Le CO2 ne sera toutefois pas une complète découverte pour SIG. En effet, depuis 2024, SIG exploite une installation industrielle de liquéfaction de CO2 (fig. 3). Le but de cette démarche était de pouvoir découvrir ce gaz, le marché, le procédé de liquéfaction, la logistique et les risques associés dont ceux relatifs à la cryogénie.

Grâce au soutien de la start-up suisse Neustark, SIG a déployé, en sortie de l’épurateur PSA actuel, une unité de liquéfaction dont le potentiel de capture visé est de 750 tonnes par an, en considérant les plages de fonctionnement des ouvrages et le gisement de biogaz exploitable.

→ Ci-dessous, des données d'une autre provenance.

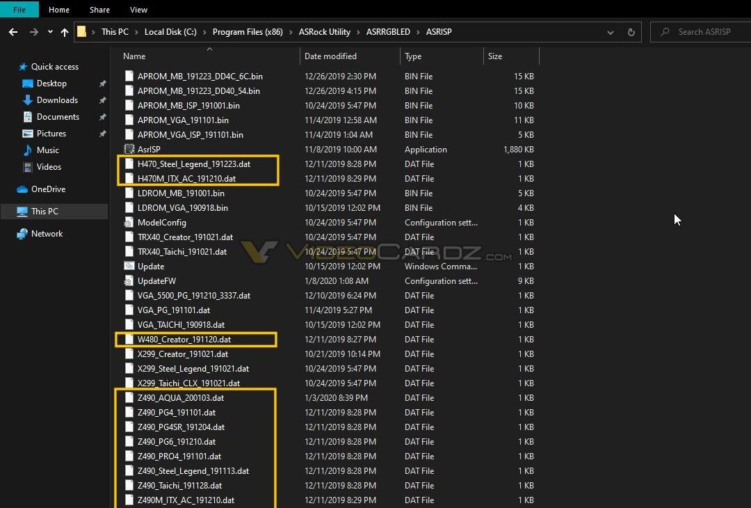Refresh the current folder view
The width and height of the screenshot is (751, 508).
[631, 31]
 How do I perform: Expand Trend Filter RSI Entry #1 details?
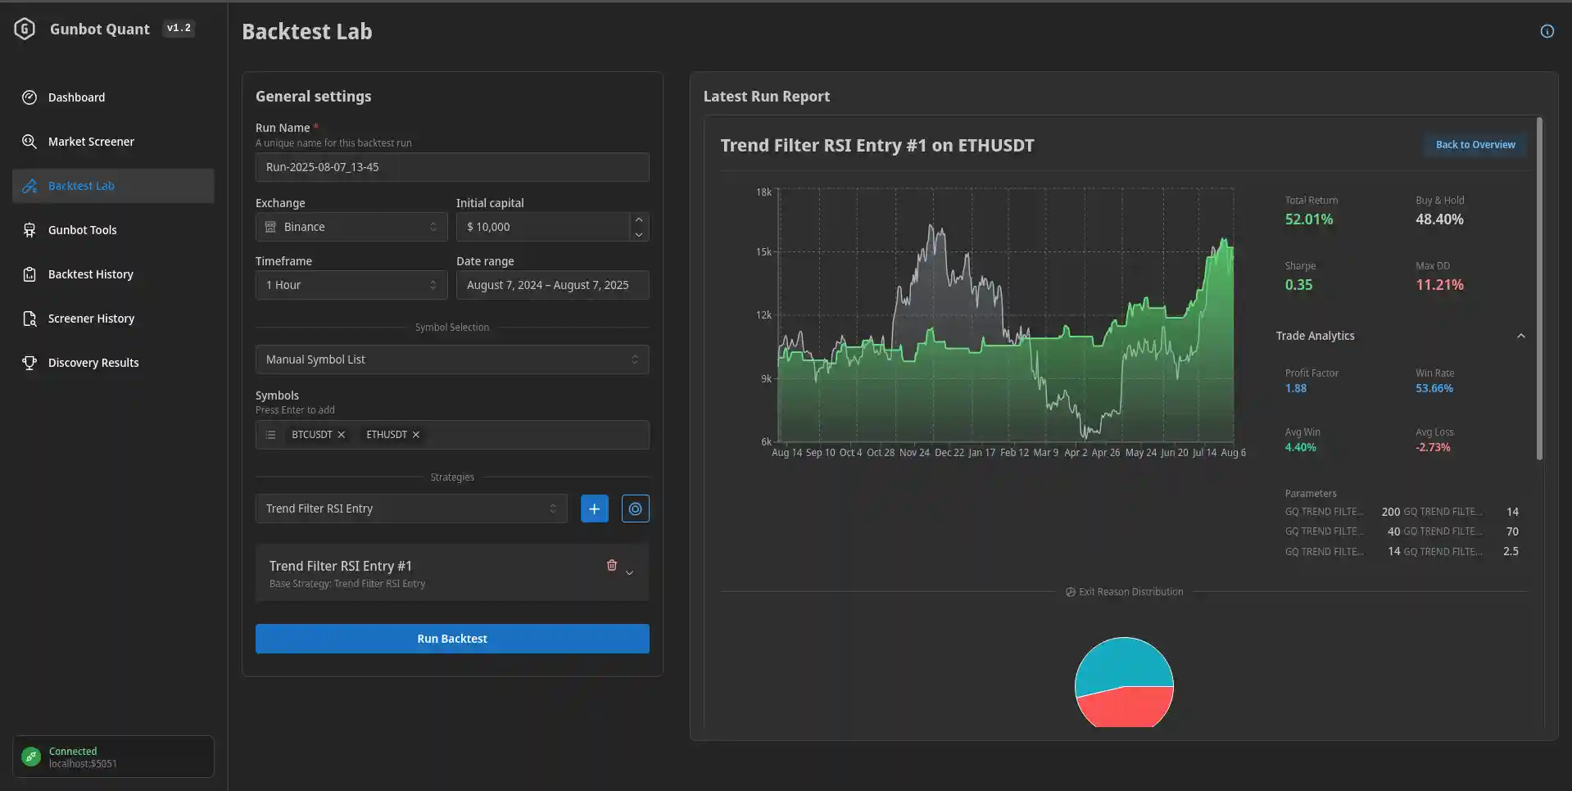tap(630, 573)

1 PCS: Pouvoir Calorifique Supérieur

 

Le projet a été pensé comme un outil de formation grandeur nature pour nos techniciens, afin d’obtenir un retour d’expérience solide, qui sera mis à profit pour la rédaction du cahier des charges de l’installation de liquéfaction de CO2 finale.

Le CO2 liquéfié est transporté par camion vers des recycleurs de matériaux de construction de la région (fig. 4). Le CO2 y est ensuite injecté dans des granulés de béton provenant de bâtiments démolis ou dans d'autres déchets minéraux. Au final, le CO2 est transformé en calcaire et lié de manière permanente. Les granulés enrichis en CO2 peuvent être utilisé pour la fabrication de béton recyclé ou dans la construction de routes.

Le CO2 biogène: une nouvelle activité pour SIG

Les premiers mois d’exploitation du pilote sont positifs, avec environ 226 tonnes de CO2 liquéfiées sur le deuxième semestre 2024. Fort de ce constat, SIG a décidé que la liquéfaction de CO2 serait intégrée de base au nouvel épurateur de biogaz.

Raisons de la liquéfaction du CO2:
1. Adaptation de la directive SVGW G13

Au-delà de cette expérience positive, d’autres raisons ont conforté ce choix, notamment le durcissement de la directive G13 de SVGW pour l’injection des gaz renouvables, dont l’entrée en vigueur est prévue pour l’été 2025. La tolérance vis-à-vis du méthane résiduel présent dans le gaz pauvre (composé en grande majorité de CO2 issu de l’épuration) sera renforcée pour les installations de taille similaire à la nôtre (installations > 500 Nm3/h), passant de 2,5% du biogaz entrant à 0,5% (voir aussi l'article sur la directive G13 revisée).

Les performances épuratoires des solutions étudiées telles que PSA ou membranaires, ne permettront pas de respecter seules cette exigence. Mais l’usage de la liquéfaction de CO2, qui permettra également de capturer le méthane résiduel, s’imposera naturellement.

2. Grand intérêt pour le produit CO2

Le CO2 biogène possède une vraie valeur marchande pour les consommateurs industriels. Fournir ces consommateurs en CO2 biogène, en lieu et place du CO2 fossile utilisé actuellement, permettra à SIG de créer de la valeur, y compris financière, à partir de ce co-produit qui était jusqu’à présent simplement relargué dans l’atmosphère. On constate déjà un intérêt marqué de différents secteurs d’activité comme les boissons gazeuses, la culture sous serre, la production de matériaux de construction ou de carburant aérien durable.

3. Ambitions de décarbonation du canton

Troisième raison et non des moindres, ce projet, en servant directement les ambitions de décarbonation du canton de Genève indiquées dans le Plan Directeur de l’Energie, offre des perspectives durables pour les gaziers de SIG.

Perspectives

Le gisement de CO2 biogène qui sera capté est de 5500 tonnes par an. C’est un potentiel de production bien supérieur à celui pouvant être atteint par l’unité pilote de liquéfaction déployée sur la STEP d’Aïre depuis quelques mois. Cette dernière restera néanmoins en fonctionnement, jusqu’à la mise en service de la nouvelle installation, prévue pour 2028.